If the results are towards a higher value, it may suggest:

  • Hyperthyroidism - A condition where the thyroid gland is insufficient in producing enough of certain crucial hormones.

  • Hemochromatosis - A condition where the body absorbs too much iron from food.

  • Liver Dysfunction - Liver fibrosis in chronic hepatitis C and nonalcoholic fatty liver disease

  • Inflammatory Diseases - Such as chronic kidney disease and rheumatoid arthritis.

  • Cancer - Such as leukemia, lymphoma, or a breast lump.

Higher levels of iron can also result from iron-replacement therapy or a blood transfusion done recently.

What Causes Iron Overload?

Ferritin is also clinically useful in the diagnosis and treatment of iron overload. Because iron is actively regulated at the scene of absorption, there is no physiologic process to eradicate excess iron.

  • Most cases of iron overload occur due to abnormal iron absorption or excess iron administration (usually the result of repeated blood transfusions). Excess iron collects within the liver and heart, which causes chronic free-radical induced injury.-overloading, in the long run, affects the heart and liver, manifesting in organ failure.

  • Other clinical manifestations include arthropathy (joint disease), skin changes, and endocrine dysfunction resulting from iron deposition.

  • The phenotype of advanced iron overload has been termed “bronze diabetes,” representing the triad symptoms- skin hyperpigmentation, diabetes resulting from pancreatic endocrine dysfunction, and liver cirrhosis.

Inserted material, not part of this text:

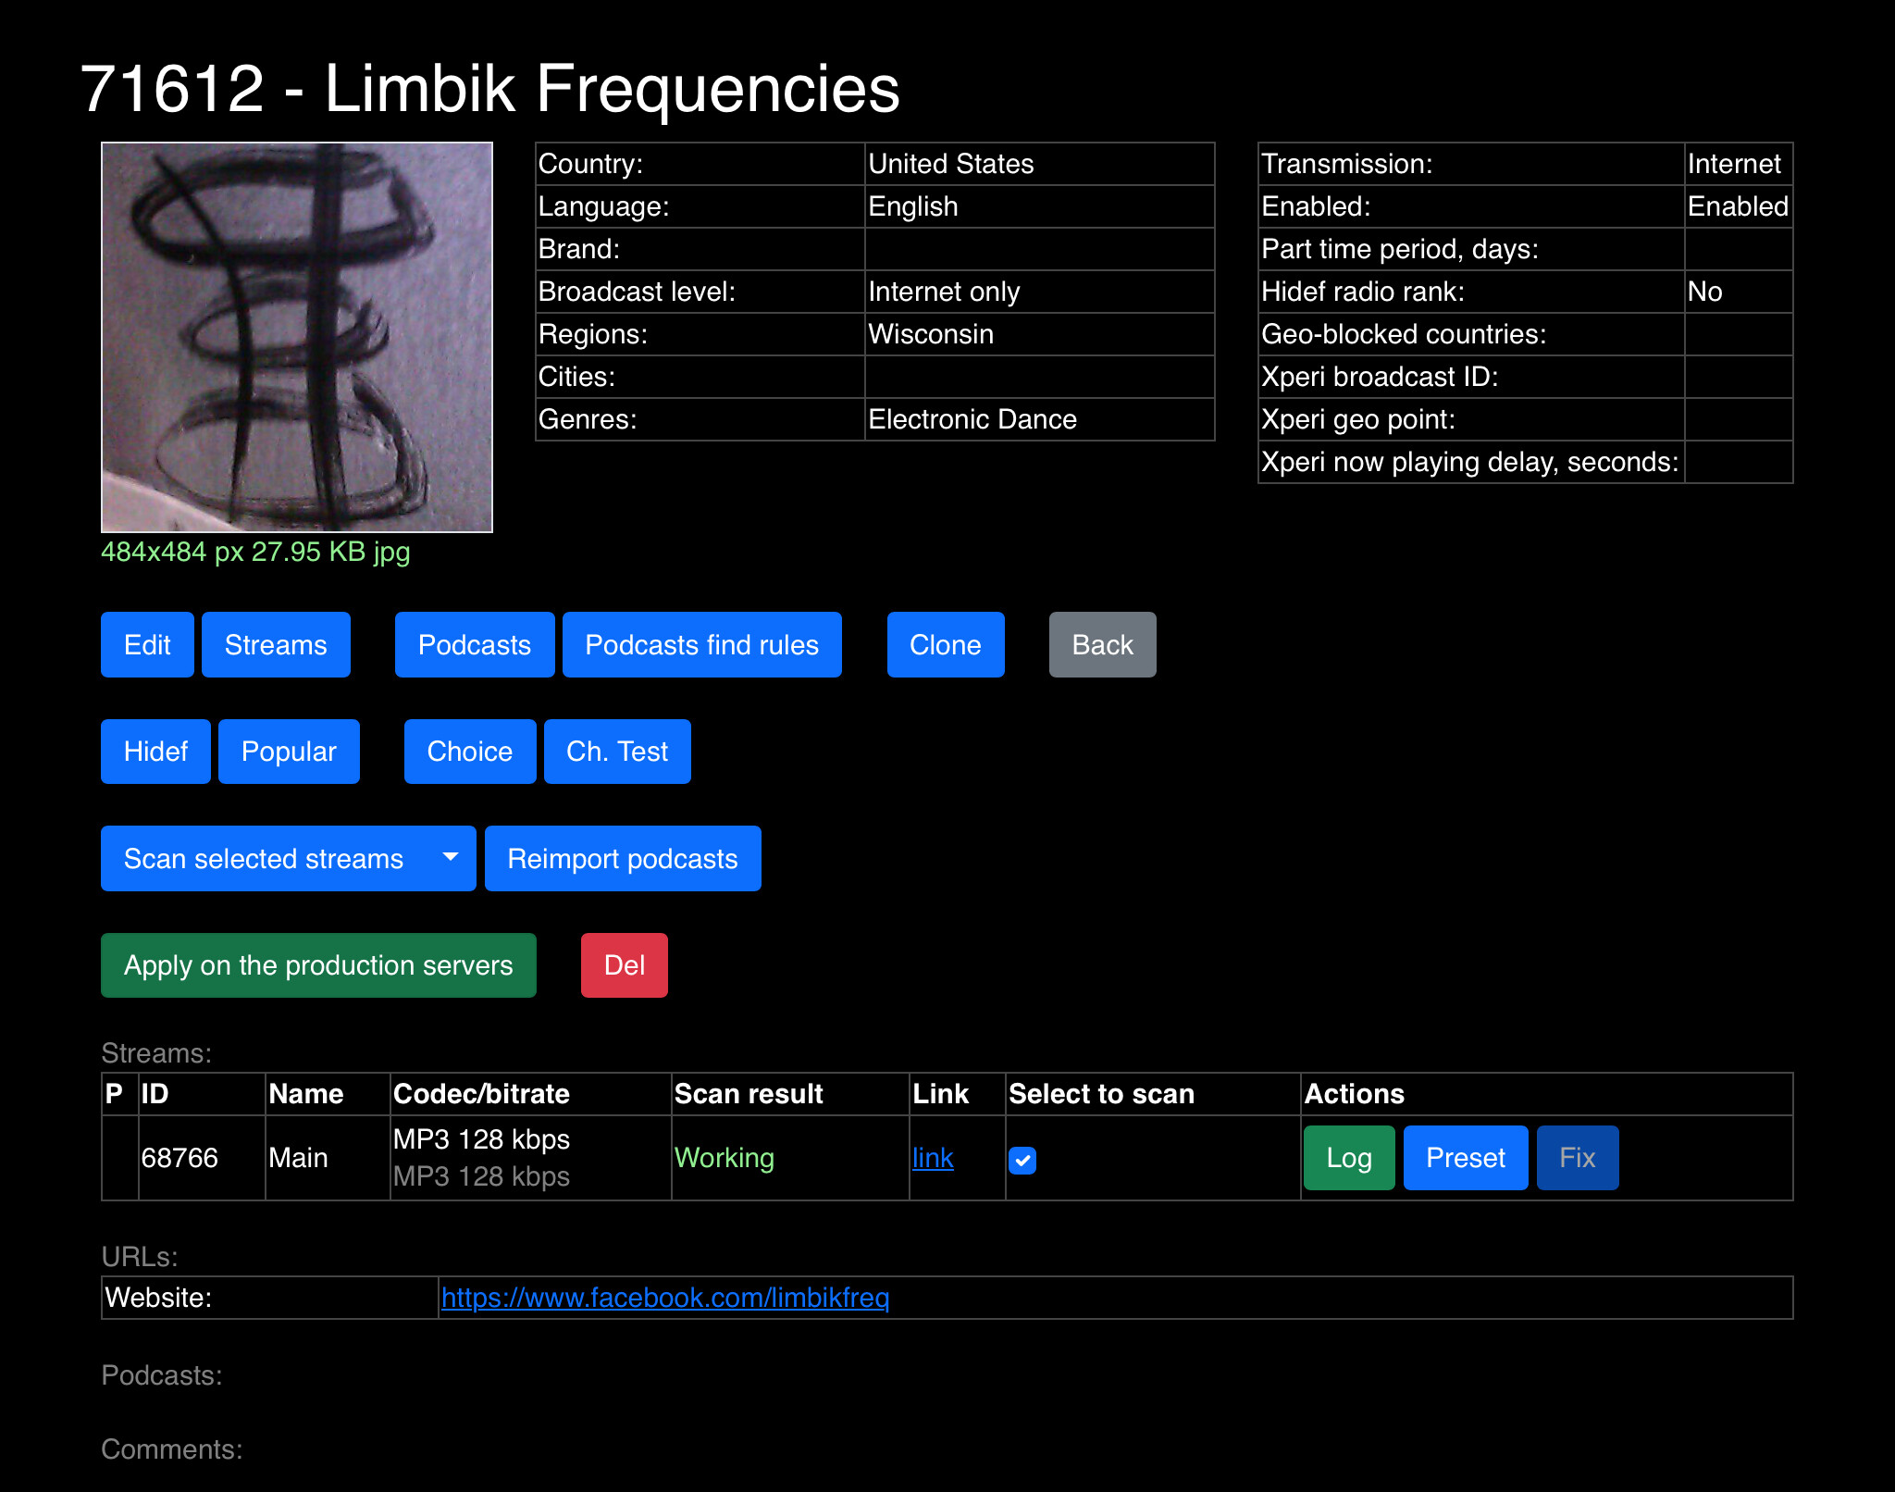This screenshot has height=1492, width=1895.
Task: Uncheck Select to scan for stream 68766
Action: [1022, 1159]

Despite its clear use in assessing body iron stores, cellular mechanisms involved in the secretion of ferritin, which does not contain a canonical leader sequence, remain unknown. This will be important to unravel, particularly as it is becoming clear that extracellular ferritin can subsume many functions unrelated to its classic role as an intracellular iron storage protein. The delineation of precise relationships between ferritin secretion and immunomodulation, iron delivery, and triggering of signaling pathways will all require further investigation.